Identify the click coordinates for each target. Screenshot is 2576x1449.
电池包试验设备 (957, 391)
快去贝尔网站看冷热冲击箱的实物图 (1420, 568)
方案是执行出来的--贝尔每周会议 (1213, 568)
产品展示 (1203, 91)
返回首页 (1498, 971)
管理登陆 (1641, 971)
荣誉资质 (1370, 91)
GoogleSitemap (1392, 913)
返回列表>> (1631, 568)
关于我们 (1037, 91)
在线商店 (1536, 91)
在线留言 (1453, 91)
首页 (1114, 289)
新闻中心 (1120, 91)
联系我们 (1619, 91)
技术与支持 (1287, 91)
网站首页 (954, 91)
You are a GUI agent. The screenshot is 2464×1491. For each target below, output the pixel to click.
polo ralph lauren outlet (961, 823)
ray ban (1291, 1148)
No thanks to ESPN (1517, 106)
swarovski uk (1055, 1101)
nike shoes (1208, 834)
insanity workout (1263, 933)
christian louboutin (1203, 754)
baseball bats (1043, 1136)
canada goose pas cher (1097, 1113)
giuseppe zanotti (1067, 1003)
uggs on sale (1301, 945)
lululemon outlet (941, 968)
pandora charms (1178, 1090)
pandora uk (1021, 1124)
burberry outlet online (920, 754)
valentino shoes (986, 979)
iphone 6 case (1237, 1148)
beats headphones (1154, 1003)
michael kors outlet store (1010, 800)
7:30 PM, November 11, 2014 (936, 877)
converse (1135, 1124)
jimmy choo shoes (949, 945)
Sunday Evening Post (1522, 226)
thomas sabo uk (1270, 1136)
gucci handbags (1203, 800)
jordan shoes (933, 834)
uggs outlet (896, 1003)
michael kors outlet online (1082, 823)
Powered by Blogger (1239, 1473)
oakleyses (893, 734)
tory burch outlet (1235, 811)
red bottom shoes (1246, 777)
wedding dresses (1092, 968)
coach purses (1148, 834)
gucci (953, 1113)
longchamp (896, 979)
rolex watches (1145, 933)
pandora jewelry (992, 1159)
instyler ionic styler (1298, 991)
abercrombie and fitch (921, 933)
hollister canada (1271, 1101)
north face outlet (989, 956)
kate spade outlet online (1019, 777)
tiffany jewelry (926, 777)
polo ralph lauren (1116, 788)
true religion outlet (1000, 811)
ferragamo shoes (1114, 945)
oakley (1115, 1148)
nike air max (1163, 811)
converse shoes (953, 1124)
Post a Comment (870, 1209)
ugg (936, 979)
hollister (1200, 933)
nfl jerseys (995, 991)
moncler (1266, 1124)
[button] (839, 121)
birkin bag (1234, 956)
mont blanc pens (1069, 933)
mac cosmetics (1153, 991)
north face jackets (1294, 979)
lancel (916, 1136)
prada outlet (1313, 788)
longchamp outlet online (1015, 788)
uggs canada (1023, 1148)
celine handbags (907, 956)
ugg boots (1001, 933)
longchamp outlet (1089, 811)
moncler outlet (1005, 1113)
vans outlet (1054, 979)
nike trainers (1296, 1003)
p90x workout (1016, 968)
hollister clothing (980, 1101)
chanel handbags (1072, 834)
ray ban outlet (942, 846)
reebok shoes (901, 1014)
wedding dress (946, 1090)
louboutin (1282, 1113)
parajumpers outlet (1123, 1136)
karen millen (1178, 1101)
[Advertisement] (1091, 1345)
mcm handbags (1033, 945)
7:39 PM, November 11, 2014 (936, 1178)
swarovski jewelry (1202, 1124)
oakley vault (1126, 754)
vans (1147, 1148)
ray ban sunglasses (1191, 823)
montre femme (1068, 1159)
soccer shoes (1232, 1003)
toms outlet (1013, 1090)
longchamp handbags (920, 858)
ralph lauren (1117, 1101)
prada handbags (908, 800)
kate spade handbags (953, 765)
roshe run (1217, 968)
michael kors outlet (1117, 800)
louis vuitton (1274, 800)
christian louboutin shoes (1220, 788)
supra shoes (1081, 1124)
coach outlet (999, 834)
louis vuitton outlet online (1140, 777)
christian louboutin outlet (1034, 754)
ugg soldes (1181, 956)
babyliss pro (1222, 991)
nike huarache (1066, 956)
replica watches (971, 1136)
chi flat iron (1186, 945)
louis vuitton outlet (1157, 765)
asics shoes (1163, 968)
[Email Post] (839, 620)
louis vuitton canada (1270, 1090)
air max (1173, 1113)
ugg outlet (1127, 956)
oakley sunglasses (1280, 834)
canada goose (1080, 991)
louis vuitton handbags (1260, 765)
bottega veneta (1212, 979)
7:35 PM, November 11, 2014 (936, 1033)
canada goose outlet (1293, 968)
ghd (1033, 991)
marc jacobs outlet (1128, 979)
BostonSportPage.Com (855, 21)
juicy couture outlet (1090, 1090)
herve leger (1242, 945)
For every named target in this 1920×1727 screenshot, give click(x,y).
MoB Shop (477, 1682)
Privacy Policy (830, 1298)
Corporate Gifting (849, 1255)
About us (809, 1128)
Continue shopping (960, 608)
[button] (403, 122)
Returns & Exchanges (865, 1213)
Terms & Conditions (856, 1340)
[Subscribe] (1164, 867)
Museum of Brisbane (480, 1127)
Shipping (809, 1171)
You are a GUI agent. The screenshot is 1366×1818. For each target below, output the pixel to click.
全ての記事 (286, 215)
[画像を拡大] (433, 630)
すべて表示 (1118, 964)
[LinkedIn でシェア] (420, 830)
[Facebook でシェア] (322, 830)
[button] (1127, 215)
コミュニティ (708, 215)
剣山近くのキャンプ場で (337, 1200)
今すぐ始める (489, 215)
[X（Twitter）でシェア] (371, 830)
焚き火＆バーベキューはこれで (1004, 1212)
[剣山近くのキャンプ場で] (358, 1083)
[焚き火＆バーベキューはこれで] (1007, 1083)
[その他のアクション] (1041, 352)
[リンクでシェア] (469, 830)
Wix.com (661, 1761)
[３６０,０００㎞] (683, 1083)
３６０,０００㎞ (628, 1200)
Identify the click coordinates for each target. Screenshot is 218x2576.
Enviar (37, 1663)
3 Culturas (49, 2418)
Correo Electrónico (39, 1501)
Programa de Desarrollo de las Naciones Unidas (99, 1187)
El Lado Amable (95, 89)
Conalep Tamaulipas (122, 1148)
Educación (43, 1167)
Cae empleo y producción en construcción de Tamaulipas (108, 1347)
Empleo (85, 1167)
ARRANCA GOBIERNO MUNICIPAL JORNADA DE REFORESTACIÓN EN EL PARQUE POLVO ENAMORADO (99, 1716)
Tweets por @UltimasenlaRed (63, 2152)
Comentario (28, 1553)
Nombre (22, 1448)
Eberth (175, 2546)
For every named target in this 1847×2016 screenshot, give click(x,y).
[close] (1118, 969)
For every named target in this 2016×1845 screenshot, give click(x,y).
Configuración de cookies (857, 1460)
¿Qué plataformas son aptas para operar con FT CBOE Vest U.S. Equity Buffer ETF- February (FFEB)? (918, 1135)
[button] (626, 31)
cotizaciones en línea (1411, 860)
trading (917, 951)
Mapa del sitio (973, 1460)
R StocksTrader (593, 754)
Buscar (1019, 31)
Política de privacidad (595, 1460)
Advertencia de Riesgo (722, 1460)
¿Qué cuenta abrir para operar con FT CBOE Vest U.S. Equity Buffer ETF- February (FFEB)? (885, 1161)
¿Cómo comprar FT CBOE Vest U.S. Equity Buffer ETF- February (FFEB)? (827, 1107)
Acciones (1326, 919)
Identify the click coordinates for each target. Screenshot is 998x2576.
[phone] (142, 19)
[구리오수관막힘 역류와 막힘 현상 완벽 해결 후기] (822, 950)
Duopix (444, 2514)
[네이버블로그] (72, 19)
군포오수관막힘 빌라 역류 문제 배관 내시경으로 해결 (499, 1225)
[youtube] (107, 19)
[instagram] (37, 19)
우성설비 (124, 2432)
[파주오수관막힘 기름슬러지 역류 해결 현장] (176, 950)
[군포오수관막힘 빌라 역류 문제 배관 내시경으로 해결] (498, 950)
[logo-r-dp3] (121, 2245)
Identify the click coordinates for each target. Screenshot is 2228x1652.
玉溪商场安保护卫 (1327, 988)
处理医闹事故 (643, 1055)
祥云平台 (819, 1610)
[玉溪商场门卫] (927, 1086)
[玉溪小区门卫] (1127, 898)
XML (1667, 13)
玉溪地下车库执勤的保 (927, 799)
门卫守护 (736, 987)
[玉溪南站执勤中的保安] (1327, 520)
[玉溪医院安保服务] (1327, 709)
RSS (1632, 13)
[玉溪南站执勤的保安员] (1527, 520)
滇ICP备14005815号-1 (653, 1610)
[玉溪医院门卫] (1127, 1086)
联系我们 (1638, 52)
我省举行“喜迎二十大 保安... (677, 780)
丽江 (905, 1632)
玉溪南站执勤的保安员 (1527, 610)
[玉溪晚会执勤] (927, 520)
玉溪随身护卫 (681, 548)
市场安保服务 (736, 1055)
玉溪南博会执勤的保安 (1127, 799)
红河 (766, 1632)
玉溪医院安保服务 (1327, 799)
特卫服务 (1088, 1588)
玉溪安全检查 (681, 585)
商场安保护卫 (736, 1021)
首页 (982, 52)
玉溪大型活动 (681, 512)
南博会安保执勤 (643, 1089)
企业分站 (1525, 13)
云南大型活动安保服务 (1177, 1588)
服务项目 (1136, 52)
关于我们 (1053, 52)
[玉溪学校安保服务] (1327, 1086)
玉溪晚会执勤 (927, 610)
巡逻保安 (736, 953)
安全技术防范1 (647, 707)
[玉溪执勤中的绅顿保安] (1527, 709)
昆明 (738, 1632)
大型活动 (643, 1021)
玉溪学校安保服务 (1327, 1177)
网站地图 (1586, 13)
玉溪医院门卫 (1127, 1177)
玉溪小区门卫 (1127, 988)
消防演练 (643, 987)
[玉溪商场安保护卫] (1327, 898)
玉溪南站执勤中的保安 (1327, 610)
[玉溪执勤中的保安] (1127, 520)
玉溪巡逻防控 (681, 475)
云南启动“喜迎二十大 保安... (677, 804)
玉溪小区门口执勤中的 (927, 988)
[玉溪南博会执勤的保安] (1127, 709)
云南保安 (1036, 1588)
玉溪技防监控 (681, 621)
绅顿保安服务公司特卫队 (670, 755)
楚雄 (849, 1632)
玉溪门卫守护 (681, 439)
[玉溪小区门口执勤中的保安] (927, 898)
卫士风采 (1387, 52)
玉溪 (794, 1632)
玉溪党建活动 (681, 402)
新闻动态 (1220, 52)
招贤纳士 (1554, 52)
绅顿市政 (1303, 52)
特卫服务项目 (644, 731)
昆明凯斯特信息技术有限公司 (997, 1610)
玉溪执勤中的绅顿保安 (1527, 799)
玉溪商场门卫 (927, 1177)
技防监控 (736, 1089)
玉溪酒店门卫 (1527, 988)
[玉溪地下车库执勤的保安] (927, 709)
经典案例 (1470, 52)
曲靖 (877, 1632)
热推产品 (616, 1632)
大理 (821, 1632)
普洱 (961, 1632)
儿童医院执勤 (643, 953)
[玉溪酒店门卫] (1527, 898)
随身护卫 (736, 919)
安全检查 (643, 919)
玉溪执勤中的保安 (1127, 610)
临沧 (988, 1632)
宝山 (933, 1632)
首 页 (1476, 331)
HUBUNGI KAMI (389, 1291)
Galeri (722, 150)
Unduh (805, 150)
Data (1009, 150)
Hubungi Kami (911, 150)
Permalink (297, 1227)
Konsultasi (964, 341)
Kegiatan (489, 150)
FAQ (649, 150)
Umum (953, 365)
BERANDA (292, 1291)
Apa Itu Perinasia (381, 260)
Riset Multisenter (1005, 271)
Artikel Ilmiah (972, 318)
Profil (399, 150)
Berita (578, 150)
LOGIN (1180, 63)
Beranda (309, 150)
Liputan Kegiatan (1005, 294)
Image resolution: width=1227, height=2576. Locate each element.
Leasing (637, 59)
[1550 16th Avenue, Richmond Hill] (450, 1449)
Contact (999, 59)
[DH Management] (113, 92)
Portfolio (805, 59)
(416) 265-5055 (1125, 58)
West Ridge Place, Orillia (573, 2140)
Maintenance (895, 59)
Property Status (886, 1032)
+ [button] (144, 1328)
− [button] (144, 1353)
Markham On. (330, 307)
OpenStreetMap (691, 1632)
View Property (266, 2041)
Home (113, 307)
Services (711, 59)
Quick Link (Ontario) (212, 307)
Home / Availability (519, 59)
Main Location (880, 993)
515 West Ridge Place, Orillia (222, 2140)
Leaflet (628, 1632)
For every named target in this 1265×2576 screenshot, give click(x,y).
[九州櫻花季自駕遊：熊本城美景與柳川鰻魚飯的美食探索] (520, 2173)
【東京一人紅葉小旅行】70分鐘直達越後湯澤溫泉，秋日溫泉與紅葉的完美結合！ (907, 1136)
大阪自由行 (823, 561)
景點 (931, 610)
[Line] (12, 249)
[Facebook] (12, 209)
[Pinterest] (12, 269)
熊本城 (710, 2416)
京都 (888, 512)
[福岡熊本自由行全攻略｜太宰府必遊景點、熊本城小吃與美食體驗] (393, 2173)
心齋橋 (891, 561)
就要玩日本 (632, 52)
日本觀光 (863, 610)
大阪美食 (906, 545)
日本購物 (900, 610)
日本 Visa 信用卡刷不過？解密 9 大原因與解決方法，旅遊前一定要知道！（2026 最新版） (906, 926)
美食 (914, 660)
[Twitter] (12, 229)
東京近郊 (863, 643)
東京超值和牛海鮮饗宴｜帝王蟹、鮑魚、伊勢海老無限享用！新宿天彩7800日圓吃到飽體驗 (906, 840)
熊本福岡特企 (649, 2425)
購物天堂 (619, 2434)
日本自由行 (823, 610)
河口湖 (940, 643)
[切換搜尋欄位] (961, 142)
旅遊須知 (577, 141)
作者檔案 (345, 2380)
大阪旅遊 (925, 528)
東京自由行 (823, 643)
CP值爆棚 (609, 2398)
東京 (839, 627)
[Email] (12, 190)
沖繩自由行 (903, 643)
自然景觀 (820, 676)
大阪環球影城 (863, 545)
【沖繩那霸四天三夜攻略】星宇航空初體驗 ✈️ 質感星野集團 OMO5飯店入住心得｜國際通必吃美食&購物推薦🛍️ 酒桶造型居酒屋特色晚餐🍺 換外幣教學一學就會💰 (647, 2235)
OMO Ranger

Problem statement
Everything from the line with "[close] (1118, 969)" through the line with "[구리오수관막힘 역류와 막힘 현상 완벽 해결 후기] (822, 950)" in the listing above must be retyped exactly, with nothing added.

Written response
[close] (1118, 969)
For every named target in this 2016×1845 screenshot, give click(x,y).
Configuración de cookies (857, 1460)
¿Qué plataformas son aptas para operar con FT CBOE Vest U.S. Equity Buffer ETF- February (FFEB)? (918, 1135)
[button] (626, 31)
cotizaciones en línea (1411, 860)
trading (917, 951)
Mapa del sitio (973, 1460)
R StocksTrader (593, 754)
Buscar (1019, 31)
Política de privacidad (595, 1460)
Advertencia de Riesgo (722, 1460)
¿Qué cuenta abrir para operar con FT CBOE Vest U.S. Equity Buffer ETF- February (FFEB)? (885, 1161)
¿Cómo comprar FT CBOE Vest U.S. Equity Buffer ETF- February (FFEB)? (827, 1107)
Acciones (1326, 919)
Identify the click coordinates for each target. Screenshot is 998x2576.
[phone] (142, 19)
[구리오수관막힘 역류와 막힘 현상 완벽 해결 후기] (822, 950)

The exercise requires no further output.